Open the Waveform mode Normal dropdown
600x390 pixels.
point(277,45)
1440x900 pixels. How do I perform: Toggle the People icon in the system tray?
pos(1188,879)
* * *
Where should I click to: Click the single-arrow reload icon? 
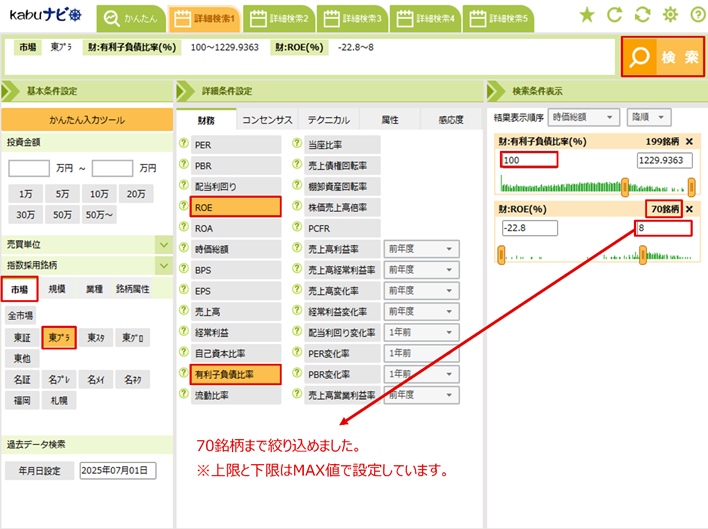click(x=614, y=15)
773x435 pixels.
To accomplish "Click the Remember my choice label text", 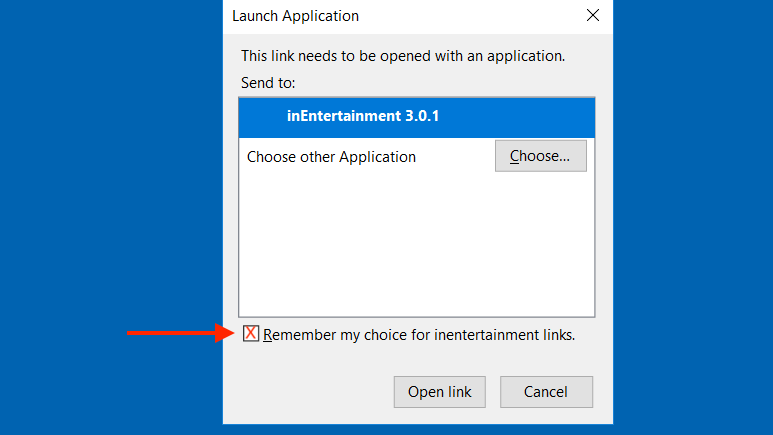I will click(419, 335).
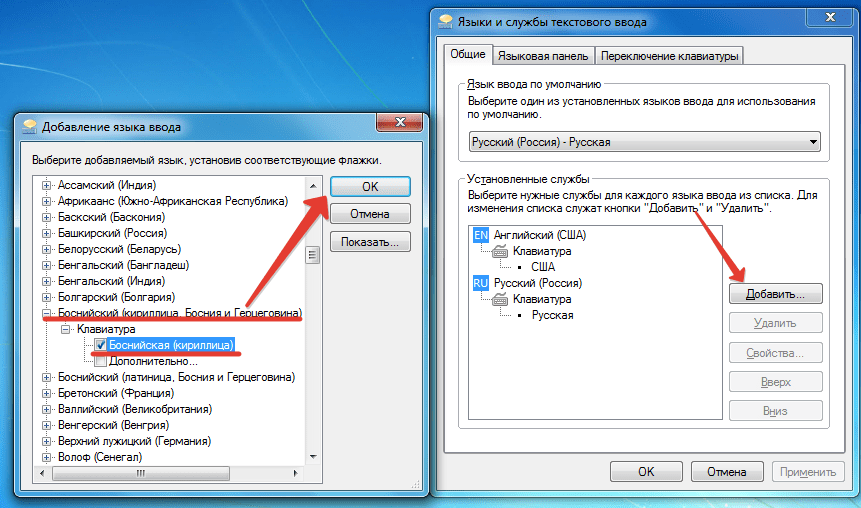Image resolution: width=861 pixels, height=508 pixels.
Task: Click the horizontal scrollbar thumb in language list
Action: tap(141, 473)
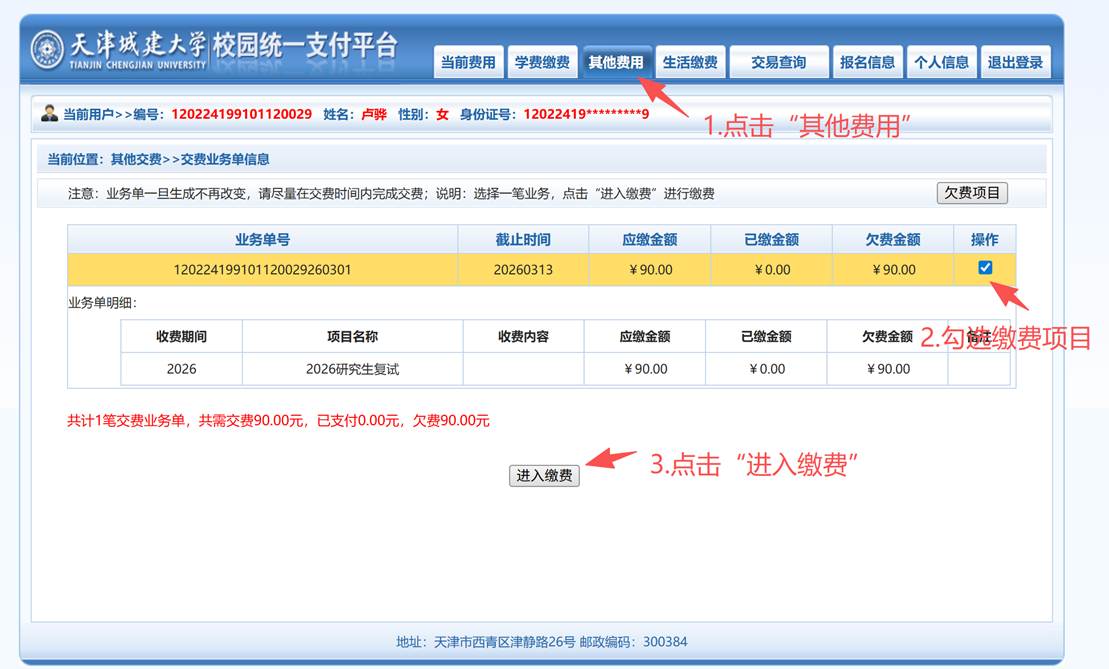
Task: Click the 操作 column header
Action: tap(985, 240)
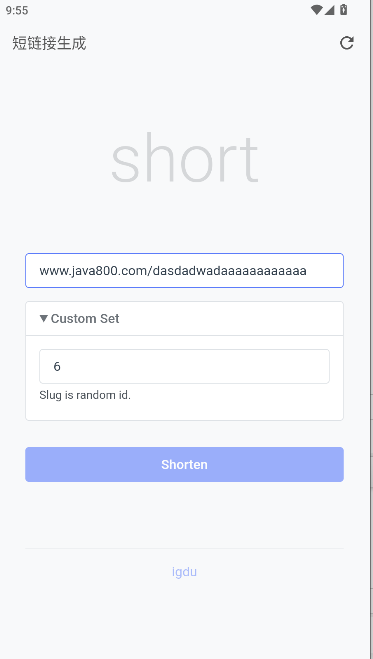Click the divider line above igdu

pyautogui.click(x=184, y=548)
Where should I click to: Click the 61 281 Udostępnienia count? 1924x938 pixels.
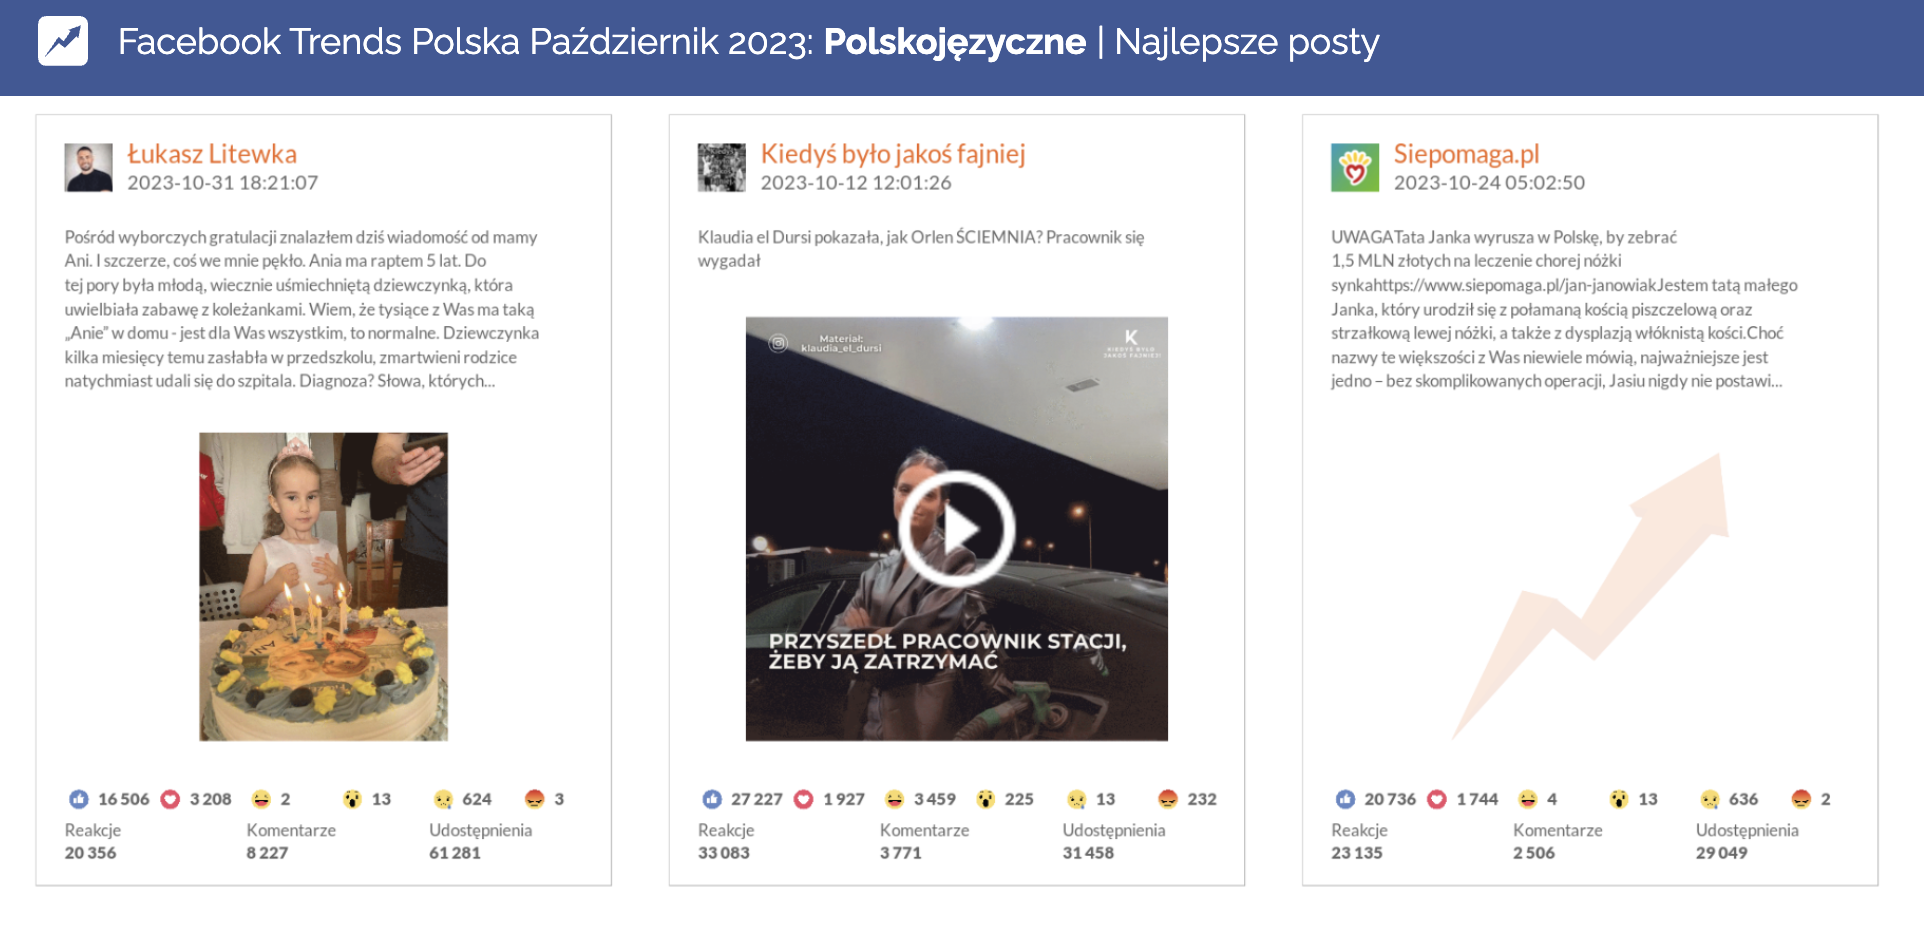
==
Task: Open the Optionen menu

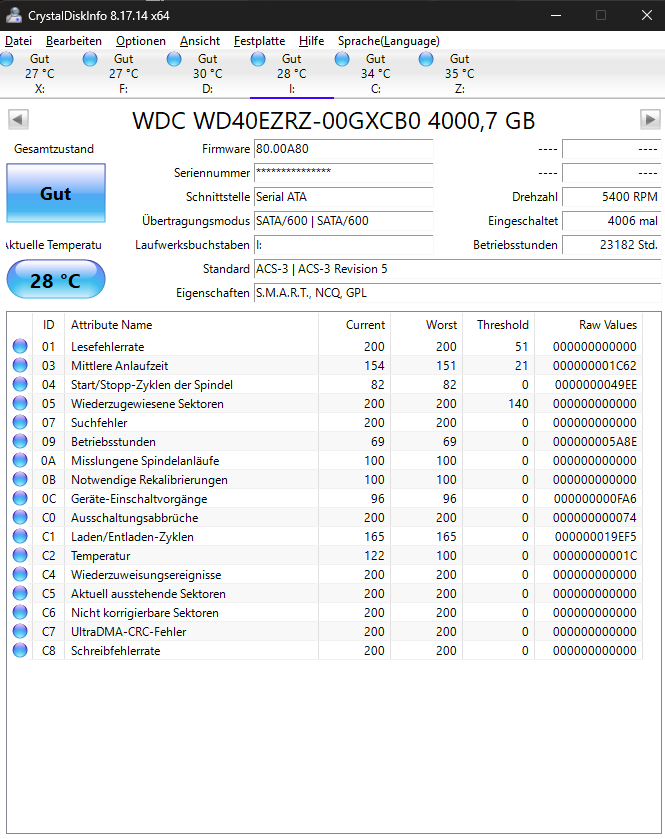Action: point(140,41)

> **DESCRIPTION OF THE TASK**
The expected output is the lines above from the one containing "Where should I click to: Click the single-arrow" to the one containing "773x435 pixels.", both ends included, reproduced exactly with every picture left out.

> **RESPONSE TO THE EXERCISE**
Where should I click to: Click the single-arrow reload icon? 
click(x=614, y=15)
773x435 pixels.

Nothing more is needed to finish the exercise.